Frameworks like LangChain, CrewAI, and Temporal are beginning to address pieces of this puzzle, enabling AI agents to take actions, collaborate, and run reliably over time. But connecting an intelligent model to the real world in a way that is both capable and safe remains one of the most difficult unsolved problems.
Alignment and safety
This is arguably not a technical limitation on capability but a deliberate and necessary constraint. Companies like Anthropic, OpenAI, and Google DeepMind are actively choosing to move carefully because a system that can genuinely reason at or above human level across all domains would be extraordinarily powerful and potentially dangerous if its objectives were not properly aligned with human interests.

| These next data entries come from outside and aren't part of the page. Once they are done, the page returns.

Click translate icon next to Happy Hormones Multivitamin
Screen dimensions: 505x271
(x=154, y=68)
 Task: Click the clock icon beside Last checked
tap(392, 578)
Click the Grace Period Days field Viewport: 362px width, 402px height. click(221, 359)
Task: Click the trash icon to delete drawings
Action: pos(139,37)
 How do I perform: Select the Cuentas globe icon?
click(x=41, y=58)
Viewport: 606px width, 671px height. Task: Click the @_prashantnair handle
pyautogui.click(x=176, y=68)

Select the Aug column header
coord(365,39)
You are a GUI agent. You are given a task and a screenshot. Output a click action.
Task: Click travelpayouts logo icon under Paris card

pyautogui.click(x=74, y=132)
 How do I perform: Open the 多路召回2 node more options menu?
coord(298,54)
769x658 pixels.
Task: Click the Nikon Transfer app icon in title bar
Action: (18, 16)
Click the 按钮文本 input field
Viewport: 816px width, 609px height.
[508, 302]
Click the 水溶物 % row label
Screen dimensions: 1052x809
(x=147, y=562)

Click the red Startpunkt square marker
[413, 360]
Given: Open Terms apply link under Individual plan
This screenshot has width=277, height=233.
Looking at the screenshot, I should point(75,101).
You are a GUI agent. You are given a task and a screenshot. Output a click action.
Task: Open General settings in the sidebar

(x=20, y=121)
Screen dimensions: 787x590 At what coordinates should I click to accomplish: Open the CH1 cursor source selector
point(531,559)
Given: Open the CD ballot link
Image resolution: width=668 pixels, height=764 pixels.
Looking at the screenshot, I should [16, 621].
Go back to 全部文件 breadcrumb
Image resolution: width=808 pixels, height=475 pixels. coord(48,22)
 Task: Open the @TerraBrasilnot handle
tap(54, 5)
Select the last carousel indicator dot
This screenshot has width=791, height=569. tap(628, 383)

Some capability is very likely being held back or released gradually for safety reasons rather than technical ones. This is a responsible position. The alignment problem, ensuring that a superintelligent system does what we actually want rather than what we literally asked for, is arguably harder than building the capability itself. Getting this wrong could have consequences that are difficult to overstate.
Where does this leave us?
Current AI systems are remarkably capable in narrow and semi-general domains. They can already transform how businesses operate, and at Node we are building production systems that demonstrate this daily. But they lack the deep integration of reasoning, memory, planning, grounding, and autonomy that would constitute genuine general intelligence.
Whether that integration is five years away or fifty is the question the entire industry is grappling with. The barriers are real, the progress is undeniable, and the answer probably lies somewhere between the optimists who think scaling alone will get us there and the sceptics who believe something fundamentally new is required. What we can say with confidence is that the AI systems available today are already powerful enough to deliver transformative value to businesses willing to deploy them intelligently, and that is where our focus remains.